Rows from a dataset:
+++

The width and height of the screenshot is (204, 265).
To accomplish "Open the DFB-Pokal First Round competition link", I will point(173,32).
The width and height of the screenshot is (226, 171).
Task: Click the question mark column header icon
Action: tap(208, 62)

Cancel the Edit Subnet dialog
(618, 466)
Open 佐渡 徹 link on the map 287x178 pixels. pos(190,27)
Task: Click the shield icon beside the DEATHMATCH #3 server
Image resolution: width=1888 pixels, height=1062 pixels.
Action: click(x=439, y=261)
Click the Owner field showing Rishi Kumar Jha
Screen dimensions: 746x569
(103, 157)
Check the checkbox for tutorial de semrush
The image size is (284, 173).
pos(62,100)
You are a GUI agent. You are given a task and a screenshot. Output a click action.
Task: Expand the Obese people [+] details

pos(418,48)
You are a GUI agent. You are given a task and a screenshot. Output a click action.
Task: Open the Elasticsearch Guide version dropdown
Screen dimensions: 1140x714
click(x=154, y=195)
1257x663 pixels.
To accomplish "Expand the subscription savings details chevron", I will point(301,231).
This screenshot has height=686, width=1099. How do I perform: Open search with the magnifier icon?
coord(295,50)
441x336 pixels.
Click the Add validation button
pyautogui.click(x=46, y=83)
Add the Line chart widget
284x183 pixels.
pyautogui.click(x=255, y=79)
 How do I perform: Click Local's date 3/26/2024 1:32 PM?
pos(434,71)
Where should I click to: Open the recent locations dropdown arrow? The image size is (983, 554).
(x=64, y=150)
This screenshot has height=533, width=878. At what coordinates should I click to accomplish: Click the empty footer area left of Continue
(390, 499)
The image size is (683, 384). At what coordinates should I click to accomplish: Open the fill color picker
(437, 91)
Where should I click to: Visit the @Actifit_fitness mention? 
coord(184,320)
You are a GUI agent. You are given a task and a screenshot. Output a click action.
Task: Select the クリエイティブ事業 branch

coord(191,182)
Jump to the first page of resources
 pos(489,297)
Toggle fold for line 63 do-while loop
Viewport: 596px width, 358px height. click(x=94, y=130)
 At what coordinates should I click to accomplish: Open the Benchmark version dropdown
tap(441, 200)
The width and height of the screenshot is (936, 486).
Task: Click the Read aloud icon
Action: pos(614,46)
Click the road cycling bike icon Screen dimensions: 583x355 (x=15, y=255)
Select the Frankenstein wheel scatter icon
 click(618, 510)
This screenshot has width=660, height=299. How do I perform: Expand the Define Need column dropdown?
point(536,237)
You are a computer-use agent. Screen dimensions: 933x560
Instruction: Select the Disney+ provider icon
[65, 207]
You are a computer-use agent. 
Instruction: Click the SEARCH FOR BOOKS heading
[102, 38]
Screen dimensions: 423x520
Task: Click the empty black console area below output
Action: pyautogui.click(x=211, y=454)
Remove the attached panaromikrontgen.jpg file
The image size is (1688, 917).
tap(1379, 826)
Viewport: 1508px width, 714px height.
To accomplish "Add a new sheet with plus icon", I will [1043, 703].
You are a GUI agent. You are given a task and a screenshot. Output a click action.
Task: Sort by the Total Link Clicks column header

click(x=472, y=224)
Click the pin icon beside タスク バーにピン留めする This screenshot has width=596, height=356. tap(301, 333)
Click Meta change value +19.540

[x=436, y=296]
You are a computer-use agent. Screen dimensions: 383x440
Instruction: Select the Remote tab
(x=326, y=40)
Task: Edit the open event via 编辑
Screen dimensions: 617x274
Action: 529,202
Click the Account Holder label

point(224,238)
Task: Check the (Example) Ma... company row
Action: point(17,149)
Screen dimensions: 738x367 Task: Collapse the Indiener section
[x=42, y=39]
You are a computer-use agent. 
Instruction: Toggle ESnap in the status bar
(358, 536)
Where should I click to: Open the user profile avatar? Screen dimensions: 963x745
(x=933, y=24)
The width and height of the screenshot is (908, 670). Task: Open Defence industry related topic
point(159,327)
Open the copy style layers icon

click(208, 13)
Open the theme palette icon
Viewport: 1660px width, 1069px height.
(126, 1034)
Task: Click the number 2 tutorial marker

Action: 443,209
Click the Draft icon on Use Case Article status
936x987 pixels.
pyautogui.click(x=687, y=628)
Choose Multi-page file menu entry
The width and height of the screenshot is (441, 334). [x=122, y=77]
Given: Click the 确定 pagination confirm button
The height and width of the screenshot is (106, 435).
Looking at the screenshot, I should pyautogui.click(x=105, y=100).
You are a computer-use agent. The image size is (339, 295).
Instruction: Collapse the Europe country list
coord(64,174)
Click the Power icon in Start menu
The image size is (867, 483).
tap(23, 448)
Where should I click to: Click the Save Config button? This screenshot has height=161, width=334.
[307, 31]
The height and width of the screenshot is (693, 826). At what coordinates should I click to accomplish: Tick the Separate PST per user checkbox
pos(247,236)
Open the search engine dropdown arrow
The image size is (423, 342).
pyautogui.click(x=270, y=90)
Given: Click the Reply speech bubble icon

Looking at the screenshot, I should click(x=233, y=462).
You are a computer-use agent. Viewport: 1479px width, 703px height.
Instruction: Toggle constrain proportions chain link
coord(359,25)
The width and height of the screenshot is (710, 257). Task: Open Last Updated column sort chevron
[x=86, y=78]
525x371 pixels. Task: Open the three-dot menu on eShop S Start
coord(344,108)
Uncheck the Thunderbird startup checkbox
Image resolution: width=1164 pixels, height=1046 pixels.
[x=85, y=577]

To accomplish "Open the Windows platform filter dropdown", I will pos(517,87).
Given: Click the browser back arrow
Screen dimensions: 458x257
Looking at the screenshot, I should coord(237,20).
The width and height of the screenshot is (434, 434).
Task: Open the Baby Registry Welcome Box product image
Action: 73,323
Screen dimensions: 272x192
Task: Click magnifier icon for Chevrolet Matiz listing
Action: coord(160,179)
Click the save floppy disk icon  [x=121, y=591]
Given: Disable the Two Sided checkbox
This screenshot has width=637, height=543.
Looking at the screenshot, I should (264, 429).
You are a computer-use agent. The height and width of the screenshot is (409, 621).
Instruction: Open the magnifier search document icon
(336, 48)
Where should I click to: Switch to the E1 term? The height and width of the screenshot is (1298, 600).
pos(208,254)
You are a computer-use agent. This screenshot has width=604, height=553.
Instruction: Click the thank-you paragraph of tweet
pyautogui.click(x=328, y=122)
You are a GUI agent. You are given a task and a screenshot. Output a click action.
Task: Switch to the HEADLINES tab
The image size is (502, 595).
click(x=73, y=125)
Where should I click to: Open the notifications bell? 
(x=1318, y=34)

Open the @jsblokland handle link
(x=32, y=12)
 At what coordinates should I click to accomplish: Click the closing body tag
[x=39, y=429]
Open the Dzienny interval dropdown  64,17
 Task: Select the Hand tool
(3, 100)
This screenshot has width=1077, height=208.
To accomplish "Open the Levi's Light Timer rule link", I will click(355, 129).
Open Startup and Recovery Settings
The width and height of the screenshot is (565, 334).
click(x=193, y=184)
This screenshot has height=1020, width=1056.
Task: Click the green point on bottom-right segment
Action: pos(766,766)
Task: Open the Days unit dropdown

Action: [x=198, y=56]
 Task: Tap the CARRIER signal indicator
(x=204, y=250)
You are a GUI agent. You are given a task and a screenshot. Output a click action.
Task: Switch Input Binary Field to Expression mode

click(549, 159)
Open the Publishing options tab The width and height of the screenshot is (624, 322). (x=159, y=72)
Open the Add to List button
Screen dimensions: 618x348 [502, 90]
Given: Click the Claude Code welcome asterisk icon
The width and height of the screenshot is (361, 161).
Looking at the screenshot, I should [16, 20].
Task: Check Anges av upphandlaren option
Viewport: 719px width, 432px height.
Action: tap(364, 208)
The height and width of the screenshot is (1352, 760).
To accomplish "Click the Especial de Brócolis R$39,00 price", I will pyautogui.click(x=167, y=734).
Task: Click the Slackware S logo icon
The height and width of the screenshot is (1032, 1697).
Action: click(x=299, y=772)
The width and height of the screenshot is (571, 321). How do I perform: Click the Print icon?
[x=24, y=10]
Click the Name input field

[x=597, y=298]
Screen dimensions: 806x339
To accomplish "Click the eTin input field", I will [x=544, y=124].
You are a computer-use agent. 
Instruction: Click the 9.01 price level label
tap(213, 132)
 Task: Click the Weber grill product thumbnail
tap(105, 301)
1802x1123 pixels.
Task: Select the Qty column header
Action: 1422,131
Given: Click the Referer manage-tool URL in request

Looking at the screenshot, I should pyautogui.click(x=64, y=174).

+++

Aim of the exercise: Retype everything from the start of the records down to the line containing "pos(434,71)", both ends included, with each line copied exactly as it appears.

Correct response:
The width and height of the screenshot is (204, 265).
To accomplish "Open the DFB-Pokal First Round competition link", I will point(173,32).
The width and height of the screenshot is (226, 171).
Task: Click the question mark column header icon
Action: tap(208, 62)

Cancel the Edit Subnet dialog
(618, 466)
Open 佐渡 徹 link on the map 287x178 pixels. pos(190,27)
Task: Click the shield icon beside the DEATHMATCH #3 server
Image resolution: width=1888 pixels, height=1062 pixels.
Action: click(x=439, y=261)
Click the Owner field showing Rishi Kumar Jha
Screen dimensions: 746x569
(103, 157)
Check the checkbox for tutorial de semrush
The image size is (284, 173).
pos(62,100)
You are a GUI agent. You are given a task and a screenshot. Output a click action.
Task: Expand the Obese people [+] details

pos(418,48)
You are a GUI agent. You are given a task and a screenshot. Output a click action.
Task: Open the Elasticsearch Guide version dropdown
Screen dimensions: 1140x714
click(x=154, y=195)
1257x663 pixels.
To accomplish "Expand the subscription savings details chevron", I will point(301,231).
This screenshot has height=686, width=1099. How do I perform: Open search with the magnifier icon?
coord(295,50)
441x336 pixels.
Click the Add validation button
pyautogui.click(x=46, y=83)
Add the Line chart widget
284x183 pixels.
pyautogui.click(x=255, y=79)
 How do I perform: Click Local's date 3/26/2024 1:32 PM?
pos(434,71)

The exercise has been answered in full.